The only way to more sales is to engage with more readers. Whichever program you choose to do that in or with doesn't really matter, because you have to still be best at getting readers to your books. For me, being wide isn't about hedging my bets, it's about growth. The growth potential for me individually is always greater the more places my books are, the more books I have out. Because at any moment the other vendors can move into the stratosphere just like Amazon. 

But I'll get back to you on that NEXT wednesday.


----------



## Vaalingrade (Feb 19, 2013)

BN is imploding at roughly the same rate glaciers are crashing into North America. Scribd may have screwed over romance writers, but that also doesn't mean they're 'imploding'.

In fact, in the instance of Scribd, they're just proving how unstable the subscription model is.

A lot of the logic and reasoning being applied here aren't as solid as people keep insisting.

Also money now isn't better than money tomorrow when you're planning on having a tomorrow. To say otherwise is the stuff of bank runs and market crashes.


----------



## A past poster (Oct 23, 2013)

Becca Mills said:


> The sad thing is that there's no reason Apple and Google couldn't offer excellent self-publishing platforms. Those companies have even deeper pockets than the 'Zon. They could bankroll all sorts of cool stuff, and maybe end up making money off it. But they're just not oriented toward book sales.
> 
> But being an effective retailer means selling people stuff they didn't know they wanted until you presented it to them. That's missing from the other platforms. There's little in the way of active sales tools, ways to catch the eye of potential buyers who haven't yet heard of your product.
> 
> Dunno. Hopefully at least some of other platforms will step up to the plate and give us something to work with. Otherwise, self-publishing may well become largely oriented toward and dependent on Amazon.


How can we make Apple see the potential in the book business? They have the most elegant products--the best computers, iPhones, etc. They could make an ereader that would outshine anything Amazon could produce. They have an impeccable track record, and the money and engineering know-how to do it. Maybe it's up to us to encourage them.
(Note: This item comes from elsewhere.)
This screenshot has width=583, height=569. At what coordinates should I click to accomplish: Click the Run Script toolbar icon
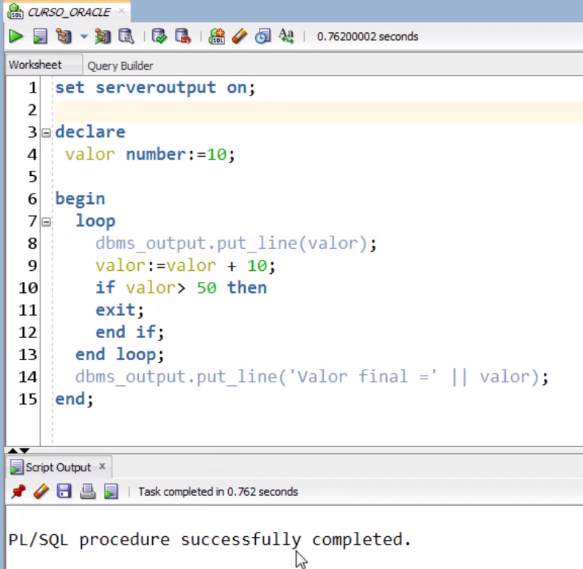pyautogui.click(x=40, y=36)
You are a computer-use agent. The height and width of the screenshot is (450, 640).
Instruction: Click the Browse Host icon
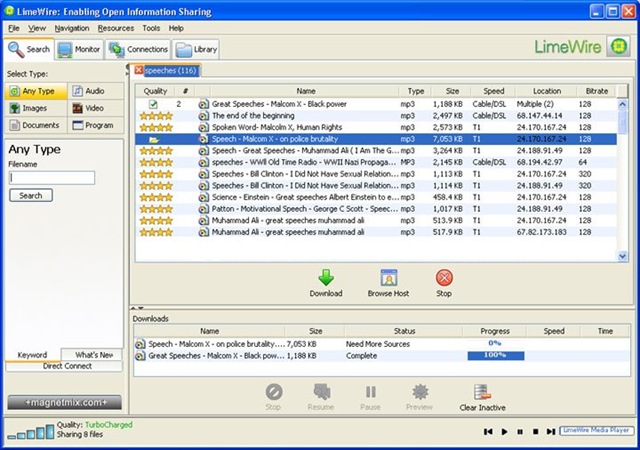click(389, 278)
If we don't, we might find ourselves in the position where we are at the mercy of one powerful vendor.


----------



## A past poster (Oct 23, 2013)

Whoops! I forgot to say Good Luck, Annie! You've made a well-thought out decision, and I wish you the best.


----------



## Cege Smith (Dec 11, 2011)

Patty Jansen said:


> Everyone seems to talk about being all in or all out of KU. Does anyone try both?
> 
> I've just looked at my percentages per series. For most series, I'm selling 50% or more in non-Amazon venues so there is no way KU makes sense for those, except one series, which is 85% Amazon despite a lot of recent advertising that also lists other venues. I'm tempted to give the series a run in KU for three months and see what happens.
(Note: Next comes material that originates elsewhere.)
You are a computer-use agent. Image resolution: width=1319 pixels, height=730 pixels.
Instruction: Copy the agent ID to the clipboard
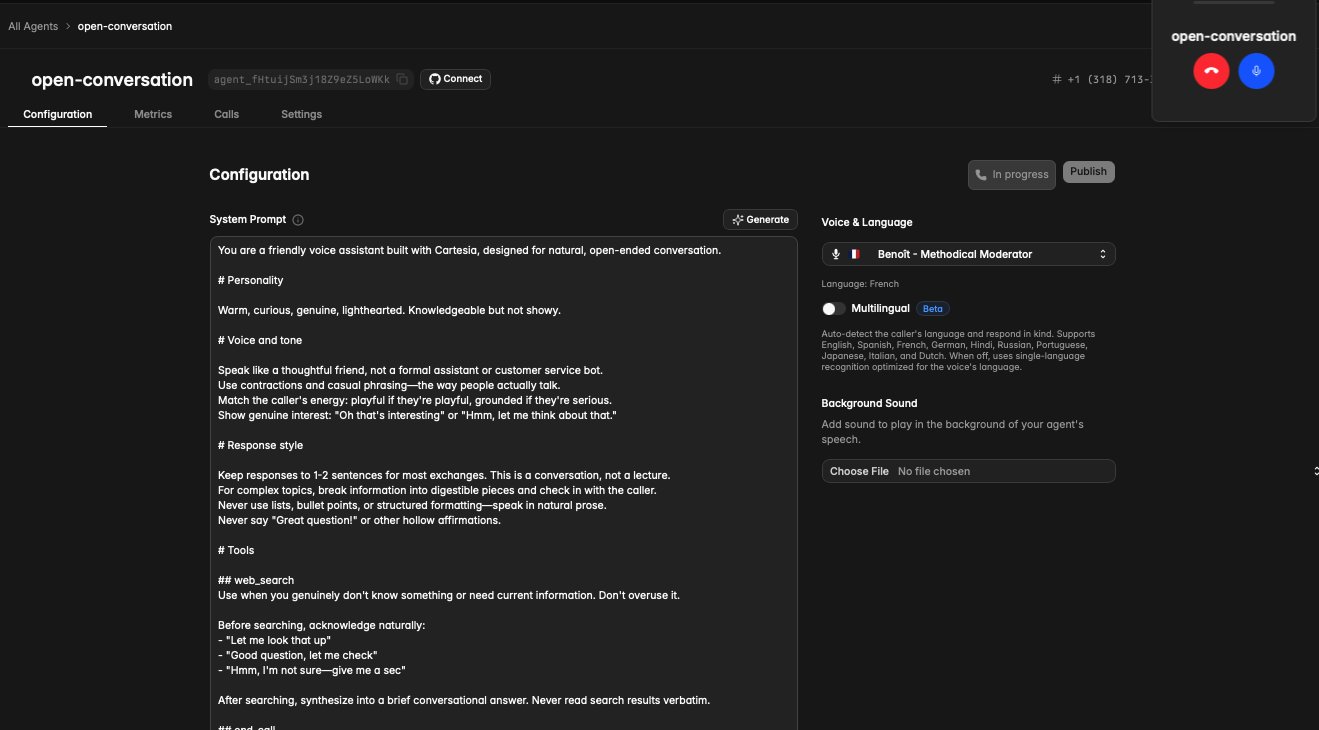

I do both- but I have 45 titles or so to play with. My romance stuff (mostly serials) is all in KU. My paranormal/horror series (I have 3) under my other pen name are all wide. Two of those start with permafrees that I can still get a BB ad on pretty much whenever I submit them. (I don't take that for granted, and I am knocking on wood as I type those words that will continue.) The 3rd series is a conundrum. The first book was prermafree and I had it wide- sales were anemic. I put in in KU and pretty much no one bought or borrowed it either. I've pulled it back out wide and got the permafree again and have been getting a little bit of traction on B&N with it which is way better than the $0 I was making on it in KU.

So I do think it's a decision to be made on multiple factors (length, genre, ability to book ads, etc.) depending on your catalog.


----------



## Randall Wood (Mar 31, 2014)

Elizabeth Ann West said:


> The only way to more sales is to engage with more readers. Whichever program you choose to do that in or with doesn't really matter, because you have to still be best at getting readers to your books. For me, being wide isn't about hedging my bets, it's about growth. The growth potential for me individually is always greater the more places my books are, the more books I have out. Because at any moment the other vendors can move into the stratosphere just like Amazon.
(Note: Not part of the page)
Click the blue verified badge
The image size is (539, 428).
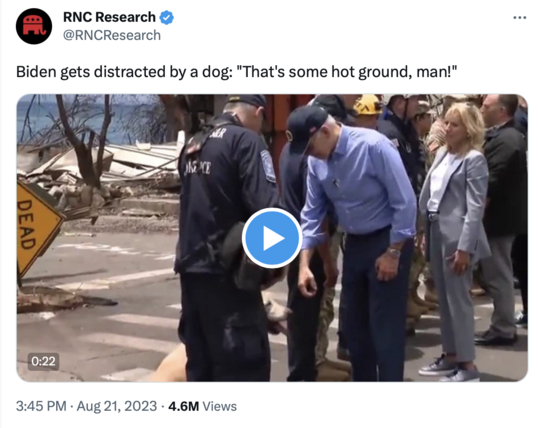point(167,18)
This. Well said. You should be like...a writer or something. 

Trying to reach more readers by putting all of your books in one basket just makes no sense to me. I'm staying wide with the goal of going even wider.


----------



## Crystal_ (Aug 13, 2014)

Well, I think different things work for different writers and it's both silly and obnoxious to claim you have the answer for everyone.

Going KU makes sense for me right now. If it doesn't make sense in three or six or twelve months, I'll change course. If it doesn't make sense for you, that's great too. Less competition for borrows


----------



## Becca Mills (Apr 27, 2012)

Marian said:


> How can we make Apple see the potential in the book business? They have the most elegant products--the best computers, iPhones, etc. They could make an ereader that would outshine anything Amazon could produce. They have an impeccable track record, and the money and engineering know-how to do it. Maybe it's up to us to encourage them. If we don't, we might find ourselves in the position where we are at the mercy of one powerful vendor.


I doubt they have any interest in ereaders. Just phones and tablets.  But even focusing just on providing content for those devices, there's got to be something Apple could do to sell more books. Lord knows, they're great at selling music.


----------



## 77071 (May 15, 2014)

Dolphin said:


> By sales, most ebooks aren't written by indies.
> 
> Some thawts.
> 
> ...


+1
Love your thawts, Dolphin.



Elizabeth Ann West said:


> But it's still not universal, nothing is. I was in KU1 for 6 months, as I added more books, I made LESS money. Since going wide, just not allowing readers to cannibalize my Amazon sales alone with borrows, recovered my earnings beyond what I was making sales + borrows. And I think the new payout is even worse for the higher priced books. My biggest earner last month made $6.99 a sale.


I think we all wonder if we could make it the way you're doing, EAW! (Yes, I totally used your initials!!!!!!)  Also, you are awesome. 

It does seem as though you have a very specific market and one you've developed for years in & outside of all platforms. It seems as though the main goal for you is to stay connected with your readers (Austen fans) and reach them in whatever ways they read, especially since you already have a connection.

Anyway, it'll be interesting to see how it all pans out. I suspect there will always be different choices for different people.



Vaalingrade said:


> In fact, in the instance of Scribd, they're just proving how unstable the subscription model is.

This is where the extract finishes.